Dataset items
*** Block opens ***

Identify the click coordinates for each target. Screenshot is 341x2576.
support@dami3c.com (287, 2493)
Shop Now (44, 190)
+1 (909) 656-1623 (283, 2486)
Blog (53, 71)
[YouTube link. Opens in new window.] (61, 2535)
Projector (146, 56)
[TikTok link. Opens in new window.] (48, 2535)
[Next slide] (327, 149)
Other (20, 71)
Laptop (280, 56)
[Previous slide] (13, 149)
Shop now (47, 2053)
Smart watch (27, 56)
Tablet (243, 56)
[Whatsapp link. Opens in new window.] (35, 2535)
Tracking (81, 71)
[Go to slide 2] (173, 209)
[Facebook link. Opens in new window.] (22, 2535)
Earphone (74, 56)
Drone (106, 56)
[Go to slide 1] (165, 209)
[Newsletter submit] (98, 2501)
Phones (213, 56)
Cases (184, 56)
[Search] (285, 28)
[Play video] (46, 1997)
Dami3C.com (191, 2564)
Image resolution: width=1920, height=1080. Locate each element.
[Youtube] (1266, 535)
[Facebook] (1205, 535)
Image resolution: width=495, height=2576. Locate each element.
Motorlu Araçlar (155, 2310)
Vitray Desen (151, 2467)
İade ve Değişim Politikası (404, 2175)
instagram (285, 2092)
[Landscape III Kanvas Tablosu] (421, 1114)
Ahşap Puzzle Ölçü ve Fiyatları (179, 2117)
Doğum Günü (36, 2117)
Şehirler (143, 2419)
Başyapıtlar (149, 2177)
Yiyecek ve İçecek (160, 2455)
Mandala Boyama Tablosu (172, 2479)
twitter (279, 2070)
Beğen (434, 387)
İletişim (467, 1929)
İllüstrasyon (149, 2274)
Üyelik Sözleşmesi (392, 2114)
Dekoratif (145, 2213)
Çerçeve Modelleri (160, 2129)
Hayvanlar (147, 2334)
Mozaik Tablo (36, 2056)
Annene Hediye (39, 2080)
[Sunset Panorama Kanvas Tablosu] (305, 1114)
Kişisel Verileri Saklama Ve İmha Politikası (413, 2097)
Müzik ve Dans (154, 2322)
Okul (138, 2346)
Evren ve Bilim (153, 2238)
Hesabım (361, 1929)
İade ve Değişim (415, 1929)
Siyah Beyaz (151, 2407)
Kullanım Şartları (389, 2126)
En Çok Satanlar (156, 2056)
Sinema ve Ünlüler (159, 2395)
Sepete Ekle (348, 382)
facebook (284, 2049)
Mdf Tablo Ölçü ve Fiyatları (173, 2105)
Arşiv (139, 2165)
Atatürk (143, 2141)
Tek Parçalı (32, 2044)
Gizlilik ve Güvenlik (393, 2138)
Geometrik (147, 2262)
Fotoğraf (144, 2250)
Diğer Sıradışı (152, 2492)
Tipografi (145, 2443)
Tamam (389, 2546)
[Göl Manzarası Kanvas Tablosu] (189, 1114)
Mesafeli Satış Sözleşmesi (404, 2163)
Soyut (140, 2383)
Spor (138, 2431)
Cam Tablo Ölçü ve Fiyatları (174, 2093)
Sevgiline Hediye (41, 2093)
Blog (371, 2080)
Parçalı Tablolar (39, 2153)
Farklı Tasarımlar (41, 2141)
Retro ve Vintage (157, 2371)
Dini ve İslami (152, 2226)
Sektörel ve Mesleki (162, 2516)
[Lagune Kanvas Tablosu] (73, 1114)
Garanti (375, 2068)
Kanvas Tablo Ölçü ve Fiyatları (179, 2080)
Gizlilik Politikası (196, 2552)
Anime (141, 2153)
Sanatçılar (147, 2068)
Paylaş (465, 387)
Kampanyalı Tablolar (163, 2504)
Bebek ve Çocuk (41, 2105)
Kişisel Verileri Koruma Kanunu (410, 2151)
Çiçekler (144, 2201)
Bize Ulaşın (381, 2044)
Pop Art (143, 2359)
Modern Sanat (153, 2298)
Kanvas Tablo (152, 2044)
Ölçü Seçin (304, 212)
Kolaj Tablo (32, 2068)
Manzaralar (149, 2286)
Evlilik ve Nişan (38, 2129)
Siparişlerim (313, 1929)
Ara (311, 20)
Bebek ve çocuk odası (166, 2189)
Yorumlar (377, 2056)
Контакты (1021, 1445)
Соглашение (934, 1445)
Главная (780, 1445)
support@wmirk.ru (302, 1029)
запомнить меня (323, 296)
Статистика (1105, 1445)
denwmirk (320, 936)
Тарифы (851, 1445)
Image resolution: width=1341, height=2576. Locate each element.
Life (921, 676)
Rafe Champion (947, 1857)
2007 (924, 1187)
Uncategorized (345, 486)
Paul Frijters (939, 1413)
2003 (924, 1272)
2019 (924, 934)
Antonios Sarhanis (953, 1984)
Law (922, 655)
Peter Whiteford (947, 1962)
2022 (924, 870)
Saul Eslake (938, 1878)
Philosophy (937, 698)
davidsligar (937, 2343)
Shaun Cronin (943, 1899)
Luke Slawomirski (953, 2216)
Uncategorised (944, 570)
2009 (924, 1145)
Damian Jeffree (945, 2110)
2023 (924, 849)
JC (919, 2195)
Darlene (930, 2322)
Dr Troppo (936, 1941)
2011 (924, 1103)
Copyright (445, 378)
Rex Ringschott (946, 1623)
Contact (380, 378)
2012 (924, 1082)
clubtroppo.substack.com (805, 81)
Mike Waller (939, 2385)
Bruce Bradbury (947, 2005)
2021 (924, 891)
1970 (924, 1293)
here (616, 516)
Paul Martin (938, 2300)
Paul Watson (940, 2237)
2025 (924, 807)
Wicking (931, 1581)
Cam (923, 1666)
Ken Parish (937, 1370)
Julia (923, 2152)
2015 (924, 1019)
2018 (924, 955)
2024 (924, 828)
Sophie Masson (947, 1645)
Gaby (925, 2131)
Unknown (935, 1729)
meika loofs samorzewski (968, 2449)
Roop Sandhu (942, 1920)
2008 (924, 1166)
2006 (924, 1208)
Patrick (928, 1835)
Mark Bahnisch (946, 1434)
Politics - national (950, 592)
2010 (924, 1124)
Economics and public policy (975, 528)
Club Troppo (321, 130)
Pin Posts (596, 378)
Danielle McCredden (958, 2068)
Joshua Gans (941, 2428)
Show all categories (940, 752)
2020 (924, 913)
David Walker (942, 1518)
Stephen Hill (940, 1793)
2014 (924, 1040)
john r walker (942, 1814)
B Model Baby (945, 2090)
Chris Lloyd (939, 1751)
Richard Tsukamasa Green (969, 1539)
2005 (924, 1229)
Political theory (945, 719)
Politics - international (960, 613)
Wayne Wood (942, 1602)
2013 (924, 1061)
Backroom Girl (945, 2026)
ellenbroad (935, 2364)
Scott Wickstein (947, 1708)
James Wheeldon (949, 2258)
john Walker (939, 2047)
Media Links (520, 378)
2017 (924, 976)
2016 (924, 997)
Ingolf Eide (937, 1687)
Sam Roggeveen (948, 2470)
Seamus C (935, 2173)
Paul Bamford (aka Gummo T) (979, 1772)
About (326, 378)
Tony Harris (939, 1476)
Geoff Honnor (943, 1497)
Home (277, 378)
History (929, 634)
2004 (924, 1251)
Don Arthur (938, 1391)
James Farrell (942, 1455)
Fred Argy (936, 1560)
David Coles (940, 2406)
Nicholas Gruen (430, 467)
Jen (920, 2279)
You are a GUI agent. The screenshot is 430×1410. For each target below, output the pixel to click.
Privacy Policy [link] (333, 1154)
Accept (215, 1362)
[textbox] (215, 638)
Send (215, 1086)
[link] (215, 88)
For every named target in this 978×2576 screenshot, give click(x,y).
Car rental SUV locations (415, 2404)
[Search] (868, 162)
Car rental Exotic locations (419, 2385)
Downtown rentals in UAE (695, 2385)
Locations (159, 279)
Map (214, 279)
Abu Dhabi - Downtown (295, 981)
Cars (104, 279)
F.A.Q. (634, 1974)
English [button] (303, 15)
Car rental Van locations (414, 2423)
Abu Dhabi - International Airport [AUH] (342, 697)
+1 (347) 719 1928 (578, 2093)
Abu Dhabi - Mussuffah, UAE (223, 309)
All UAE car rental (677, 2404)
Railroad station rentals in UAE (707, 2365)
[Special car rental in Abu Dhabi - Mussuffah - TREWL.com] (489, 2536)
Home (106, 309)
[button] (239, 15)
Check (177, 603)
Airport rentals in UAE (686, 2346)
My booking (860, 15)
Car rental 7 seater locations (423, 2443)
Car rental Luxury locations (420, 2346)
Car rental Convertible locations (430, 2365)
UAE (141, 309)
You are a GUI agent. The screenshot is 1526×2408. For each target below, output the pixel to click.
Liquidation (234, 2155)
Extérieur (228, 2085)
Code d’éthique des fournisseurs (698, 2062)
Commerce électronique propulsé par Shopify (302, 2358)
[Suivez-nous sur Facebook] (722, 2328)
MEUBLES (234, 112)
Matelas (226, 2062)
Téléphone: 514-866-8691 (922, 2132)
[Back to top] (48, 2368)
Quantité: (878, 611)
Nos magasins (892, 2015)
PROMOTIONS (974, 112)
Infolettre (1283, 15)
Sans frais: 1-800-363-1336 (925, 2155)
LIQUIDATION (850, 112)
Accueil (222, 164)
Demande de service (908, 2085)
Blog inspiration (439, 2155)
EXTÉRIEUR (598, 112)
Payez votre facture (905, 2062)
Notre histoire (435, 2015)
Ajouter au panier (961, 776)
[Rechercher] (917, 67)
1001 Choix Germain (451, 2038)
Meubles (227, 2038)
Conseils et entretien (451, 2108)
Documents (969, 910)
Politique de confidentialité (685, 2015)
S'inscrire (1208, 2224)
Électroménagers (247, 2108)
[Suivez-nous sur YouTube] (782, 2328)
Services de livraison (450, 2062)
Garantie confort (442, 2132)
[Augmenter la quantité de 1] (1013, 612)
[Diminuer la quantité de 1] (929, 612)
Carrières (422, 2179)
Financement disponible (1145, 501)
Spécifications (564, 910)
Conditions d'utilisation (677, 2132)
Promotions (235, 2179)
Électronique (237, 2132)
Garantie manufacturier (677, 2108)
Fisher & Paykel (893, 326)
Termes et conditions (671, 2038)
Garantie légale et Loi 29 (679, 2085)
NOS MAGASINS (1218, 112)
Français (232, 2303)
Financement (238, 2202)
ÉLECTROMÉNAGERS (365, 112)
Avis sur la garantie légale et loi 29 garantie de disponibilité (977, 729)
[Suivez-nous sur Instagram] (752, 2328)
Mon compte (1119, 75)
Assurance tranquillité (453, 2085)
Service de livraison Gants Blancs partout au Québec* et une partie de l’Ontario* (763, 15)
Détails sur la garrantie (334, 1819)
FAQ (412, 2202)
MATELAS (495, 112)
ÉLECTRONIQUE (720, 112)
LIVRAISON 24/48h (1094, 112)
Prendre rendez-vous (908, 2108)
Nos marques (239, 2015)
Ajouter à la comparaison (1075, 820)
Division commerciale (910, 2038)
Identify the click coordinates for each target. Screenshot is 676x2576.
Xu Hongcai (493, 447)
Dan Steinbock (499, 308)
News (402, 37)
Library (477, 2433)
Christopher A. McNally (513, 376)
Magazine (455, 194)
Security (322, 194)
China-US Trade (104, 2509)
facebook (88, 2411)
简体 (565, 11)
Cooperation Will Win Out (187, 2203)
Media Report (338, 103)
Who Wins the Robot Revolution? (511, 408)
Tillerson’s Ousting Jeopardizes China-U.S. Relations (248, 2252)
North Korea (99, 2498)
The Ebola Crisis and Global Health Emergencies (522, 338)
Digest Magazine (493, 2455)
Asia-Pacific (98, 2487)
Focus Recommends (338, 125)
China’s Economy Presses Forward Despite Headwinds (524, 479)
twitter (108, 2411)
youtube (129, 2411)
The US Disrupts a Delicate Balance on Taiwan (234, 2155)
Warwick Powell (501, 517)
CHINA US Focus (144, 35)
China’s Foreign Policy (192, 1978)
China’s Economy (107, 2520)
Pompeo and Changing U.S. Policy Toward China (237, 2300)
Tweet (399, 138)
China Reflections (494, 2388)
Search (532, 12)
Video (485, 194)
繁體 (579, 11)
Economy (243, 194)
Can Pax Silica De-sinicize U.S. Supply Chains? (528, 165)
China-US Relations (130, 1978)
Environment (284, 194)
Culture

*** Block closes ***

**ACTIVITY**
Looking at the records above, return exactly the lines from the line with "Yorumlar (377, 2056)" to the line with "Law (922, 655)", both ends included.

**RESPONSE**
Yorumlar (377, 2056)
Контакты (1021, 1445)
Соглашение (934, 1445)
Главная (780, 1445)
support@wmirk.ru (302, 1029)
запомнить меня (323, 296)
Статистика (1105, 1445)
denwmirk (320, 936)
Тарифы (851, 1445)
Image resolution: width=1341, height=2576. Locate each element.
Life (921, 676)
Rafe Champion (947, 1857)
2007 (924, 1187)
Uncategorized (345, 486)
Paul Frijters (939, 1413)
2003 (924, 1272)
2019 (924, 934)
Antonios Sarhanis (953, 1984)
Law (922, 655)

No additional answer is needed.